Uncertainty – particularly about the size, scope, duration and price-hiking impacts from tariffs on imported goods – has become an albatross, freezing hiring plans in their tracks and shaking the confidence of consumers long worn down by an inflationary burst and persistent affordability pressures.

Last year’s job gains were some of the weakest in history outside of recessions.

Still, there were indications that the labor market wasn’t fully deteriorating – layoffs haven’t mounted and the unemployment rate has remained relatively low.

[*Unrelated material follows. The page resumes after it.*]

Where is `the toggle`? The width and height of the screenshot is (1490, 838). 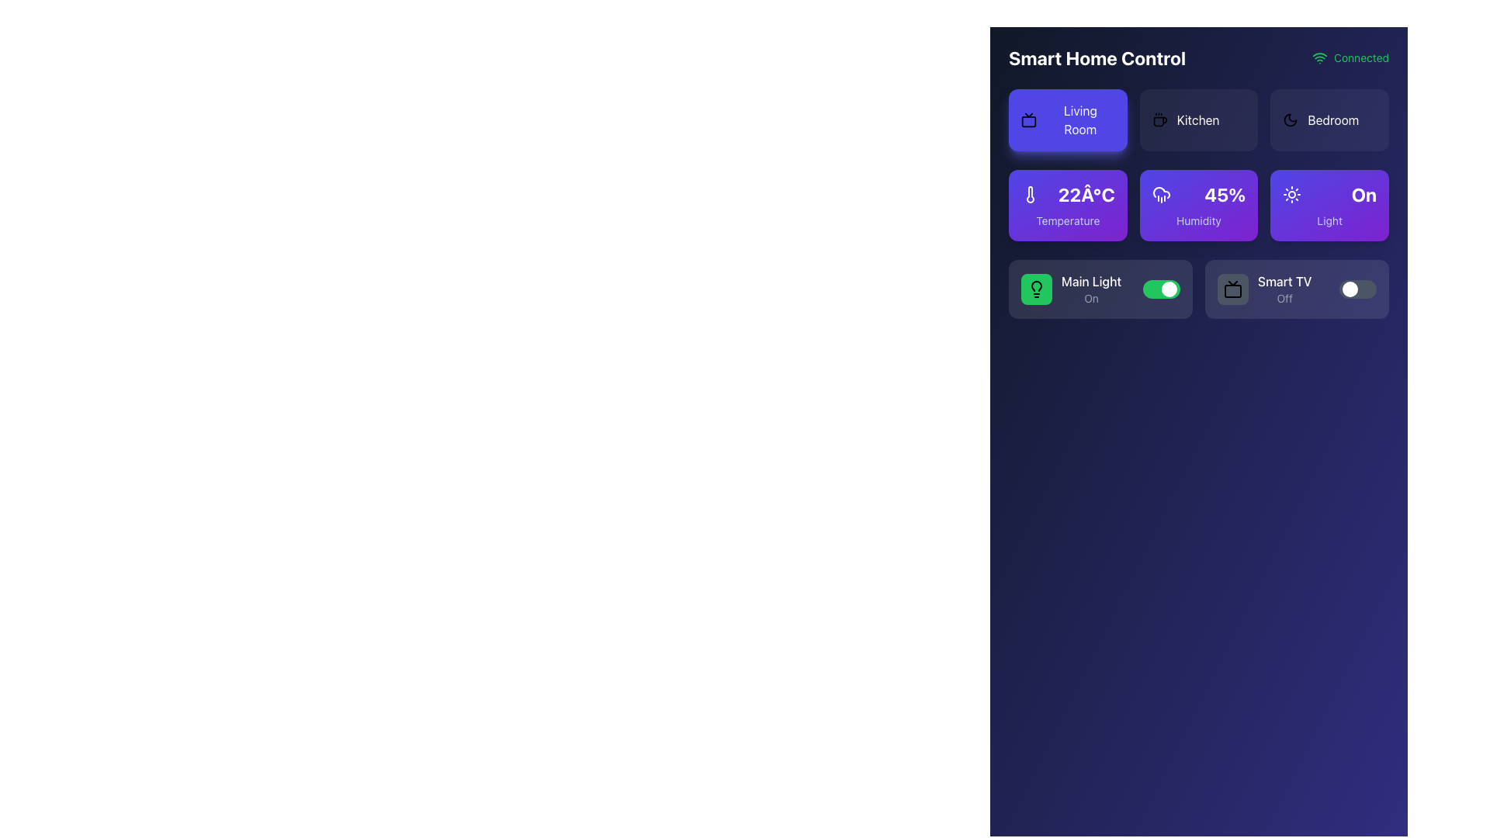
the toggle is located at coordinates (1341, 290).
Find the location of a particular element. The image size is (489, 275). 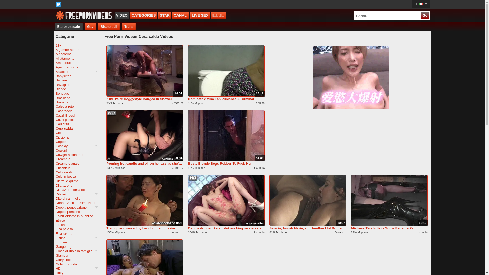

'14:09' is located at coordinates (226, 135).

The slowdown, economists have noted, was also a reflection of shifting demographics: The US economy doesn’t need to add as many jobs as it once did to sustain itself in part because of aging Baby Boomers and a steep pullback in immigration.

February’s headline payroll loss was shocking; however, other data points within the report underscore that the foundation beneath the labor market isn’t necessarily weakening, Nicole Bachaud, economist at ZipRecruiter, told CNN.

The number of people seeking part-time employment for economic reasons fell, as well as the number of marginally attached and discouraged workers, she said. Wage growth was stronger than expected, at a 0.4% monthly gain, lifting the annual rate to 3.8% – still above inflation.